Representante dos EUA vê 'distância considerável' em negociação do tarifaço com Brasil

O representante do Departamento de Comércio dos Estados Unidos, Jamieson Greer, afirmou nesta quinta-feira, 9, que ainda há uma "distância considerável" nas negociações com o governo brasileiro sobre o tarifaço adicional de 25% sobre os produtos brasileiros.
"Tenho conversado com os brasileiros. Temos tentado negociar. Acho que ainda há uma distância considerável entre nós", disse Greer em entrevista à Fox Business Network.
A avaliação do representante americano é que "muito em breve" uma decisão final sobre a investigação aberta por meio da Seção 301 será divulgada.
"Por isso, vocês verão uma decisão final sobre o Brasil muito em breve, porque temos um prazo legal até 15 de julho", afirmou.
Em 1º de junho, o governo americano anunciou que o Escritório do Representante Comercial (USTR) determinou que o Brasil agiu de forma não razoável no comércio bilateral.

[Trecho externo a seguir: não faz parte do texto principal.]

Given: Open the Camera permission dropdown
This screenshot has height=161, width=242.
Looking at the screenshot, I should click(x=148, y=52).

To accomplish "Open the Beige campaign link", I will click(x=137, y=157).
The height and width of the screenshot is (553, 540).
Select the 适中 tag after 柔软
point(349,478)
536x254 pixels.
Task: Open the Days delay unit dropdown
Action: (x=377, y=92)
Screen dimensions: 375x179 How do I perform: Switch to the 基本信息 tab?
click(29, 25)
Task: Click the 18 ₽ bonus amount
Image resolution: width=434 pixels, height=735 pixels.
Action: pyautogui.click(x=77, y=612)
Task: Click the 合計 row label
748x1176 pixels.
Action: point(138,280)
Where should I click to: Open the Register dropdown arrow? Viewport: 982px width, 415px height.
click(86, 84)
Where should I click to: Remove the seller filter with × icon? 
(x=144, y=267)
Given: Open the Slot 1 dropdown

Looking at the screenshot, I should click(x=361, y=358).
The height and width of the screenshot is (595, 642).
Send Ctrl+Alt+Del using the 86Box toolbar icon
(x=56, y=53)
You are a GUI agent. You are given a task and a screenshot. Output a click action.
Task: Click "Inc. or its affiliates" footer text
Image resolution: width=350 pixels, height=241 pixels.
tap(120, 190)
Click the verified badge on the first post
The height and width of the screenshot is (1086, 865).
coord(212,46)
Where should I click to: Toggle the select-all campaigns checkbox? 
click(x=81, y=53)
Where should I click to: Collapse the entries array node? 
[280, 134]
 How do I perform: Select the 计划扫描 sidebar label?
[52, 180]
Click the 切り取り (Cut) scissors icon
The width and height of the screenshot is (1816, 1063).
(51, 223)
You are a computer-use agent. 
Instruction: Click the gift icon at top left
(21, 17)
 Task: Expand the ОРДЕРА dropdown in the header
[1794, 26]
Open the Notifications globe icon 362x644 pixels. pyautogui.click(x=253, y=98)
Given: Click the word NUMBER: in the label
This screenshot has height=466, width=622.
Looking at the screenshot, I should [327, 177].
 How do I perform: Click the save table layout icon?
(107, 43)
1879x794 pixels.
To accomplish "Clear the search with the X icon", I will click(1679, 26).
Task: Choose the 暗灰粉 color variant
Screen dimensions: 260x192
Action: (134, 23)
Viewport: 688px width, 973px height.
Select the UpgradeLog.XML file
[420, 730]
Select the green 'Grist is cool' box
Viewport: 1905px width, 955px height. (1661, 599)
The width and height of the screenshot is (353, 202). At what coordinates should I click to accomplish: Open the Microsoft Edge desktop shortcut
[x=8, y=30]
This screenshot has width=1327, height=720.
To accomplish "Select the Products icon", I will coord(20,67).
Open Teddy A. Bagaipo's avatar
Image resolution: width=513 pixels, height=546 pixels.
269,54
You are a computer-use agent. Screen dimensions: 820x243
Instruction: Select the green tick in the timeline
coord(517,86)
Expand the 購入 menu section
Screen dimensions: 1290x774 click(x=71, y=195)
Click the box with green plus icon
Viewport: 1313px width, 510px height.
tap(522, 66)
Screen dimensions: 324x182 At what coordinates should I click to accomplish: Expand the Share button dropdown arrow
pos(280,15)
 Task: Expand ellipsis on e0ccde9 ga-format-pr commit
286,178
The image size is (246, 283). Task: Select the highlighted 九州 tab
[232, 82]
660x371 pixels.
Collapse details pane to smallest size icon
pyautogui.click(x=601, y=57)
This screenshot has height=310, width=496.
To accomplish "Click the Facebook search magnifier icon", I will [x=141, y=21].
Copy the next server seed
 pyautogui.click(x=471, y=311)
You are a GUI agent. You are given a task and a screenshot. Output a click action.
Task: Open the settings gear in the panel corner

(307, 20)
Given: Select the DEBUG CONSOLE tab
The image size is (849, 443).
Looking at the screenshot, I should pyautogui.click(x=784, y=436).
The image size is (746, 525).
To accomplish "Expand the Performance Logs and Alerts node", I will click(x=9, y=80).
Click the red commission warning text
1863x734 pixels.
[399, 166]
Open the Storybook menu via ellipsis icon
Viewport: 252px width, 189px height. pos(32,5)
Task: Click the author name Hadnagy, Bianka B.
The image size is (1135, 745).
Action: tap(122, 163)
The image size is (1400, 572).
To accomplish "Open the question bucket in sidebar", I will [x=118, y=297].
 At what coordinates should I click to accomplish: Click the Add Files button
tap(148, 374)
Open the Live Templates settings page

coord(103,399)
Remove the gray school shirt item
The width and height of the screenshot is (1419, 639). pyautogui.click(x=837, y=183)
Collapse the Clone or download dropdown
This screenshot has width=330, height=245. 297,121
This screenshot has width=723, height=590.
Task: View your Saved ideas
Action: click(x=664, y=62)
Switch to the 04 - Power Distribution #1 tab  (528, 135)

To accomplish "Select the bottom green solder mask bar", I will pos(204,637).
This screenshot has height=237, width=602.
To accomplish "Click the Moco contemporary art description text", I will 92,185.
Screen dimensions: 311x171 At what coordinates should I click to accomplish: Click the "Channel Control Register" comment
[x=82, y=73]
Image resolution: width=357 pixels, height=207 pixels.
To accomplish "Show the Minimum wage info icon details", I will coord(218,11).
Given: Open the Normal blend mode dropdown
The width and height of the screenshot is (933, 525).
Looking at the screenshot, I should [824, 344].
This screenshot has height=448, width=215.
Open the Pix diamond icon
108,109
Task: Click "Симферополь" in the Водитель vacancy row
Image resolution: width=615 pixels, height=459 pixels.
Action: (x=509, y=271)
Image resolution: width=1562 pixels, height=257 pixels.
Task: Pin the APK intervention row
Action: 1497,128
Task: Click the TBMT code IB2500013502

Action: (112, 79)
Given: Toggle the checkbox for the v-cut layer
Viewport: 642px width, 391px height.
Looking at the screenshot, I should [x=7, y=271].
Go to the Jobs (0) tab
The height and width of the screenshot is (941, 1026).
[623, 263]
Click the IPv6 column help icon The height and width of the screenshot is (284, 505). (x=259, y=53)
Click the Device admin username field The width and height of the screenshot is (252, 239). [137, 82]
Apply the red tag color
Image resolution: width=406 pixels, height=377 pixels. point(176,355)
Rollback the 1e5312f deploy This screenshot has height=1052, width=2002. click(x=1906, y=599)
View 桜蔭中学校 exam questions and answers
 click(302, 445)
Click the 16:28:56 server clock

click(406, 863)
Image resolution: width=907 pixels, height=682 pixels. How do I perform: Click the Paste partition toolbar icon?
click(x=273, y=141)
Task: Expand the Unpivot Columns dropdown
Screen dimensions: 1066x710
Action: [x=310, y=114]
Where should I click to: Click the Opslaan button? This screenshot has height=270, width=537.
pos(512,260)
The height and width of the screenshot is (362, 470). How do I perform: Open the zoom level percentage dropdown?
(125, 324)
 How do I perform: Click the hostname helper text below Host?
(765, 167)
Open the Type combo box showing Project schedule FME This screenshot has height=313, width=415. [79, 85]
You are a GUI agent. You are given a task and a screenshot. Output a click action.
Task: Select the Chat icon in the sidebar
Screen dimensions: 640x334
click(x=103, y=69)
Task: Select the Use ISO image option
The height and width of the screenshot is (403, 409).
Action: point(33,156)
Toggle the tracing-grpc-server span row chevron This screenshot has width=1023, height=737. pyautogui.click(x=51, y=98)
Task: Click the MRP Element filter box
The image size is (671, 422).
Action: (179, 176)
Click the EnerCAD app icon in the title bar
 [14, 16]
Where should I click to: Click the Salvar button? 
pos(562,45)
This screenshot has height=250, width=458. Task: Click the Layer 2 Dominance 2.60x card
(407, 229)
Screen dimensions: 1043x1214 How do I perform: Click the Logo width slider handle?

Por conta disso, o USTR propôs que os EUA passem a cobrar do Brasil uma tarifa extra de 25%, com algumas exceções. A medida, no entanto, ainda não foi aplicada e haverá espaço para mais negociações, até 15 de julho.
Em audiência realizada entre os dias 6 e 7 de julho, empresas brasileiras e estrangeiras defenderam a suspensão do tarifaço. O governo brasileiro afirmou que segue em negociação com a gestão Trump e acusou o senador Flávio Bolsonaro (PL), pré-candidato à presidência que participou das audiências,de não pedir o fim do tarifaço.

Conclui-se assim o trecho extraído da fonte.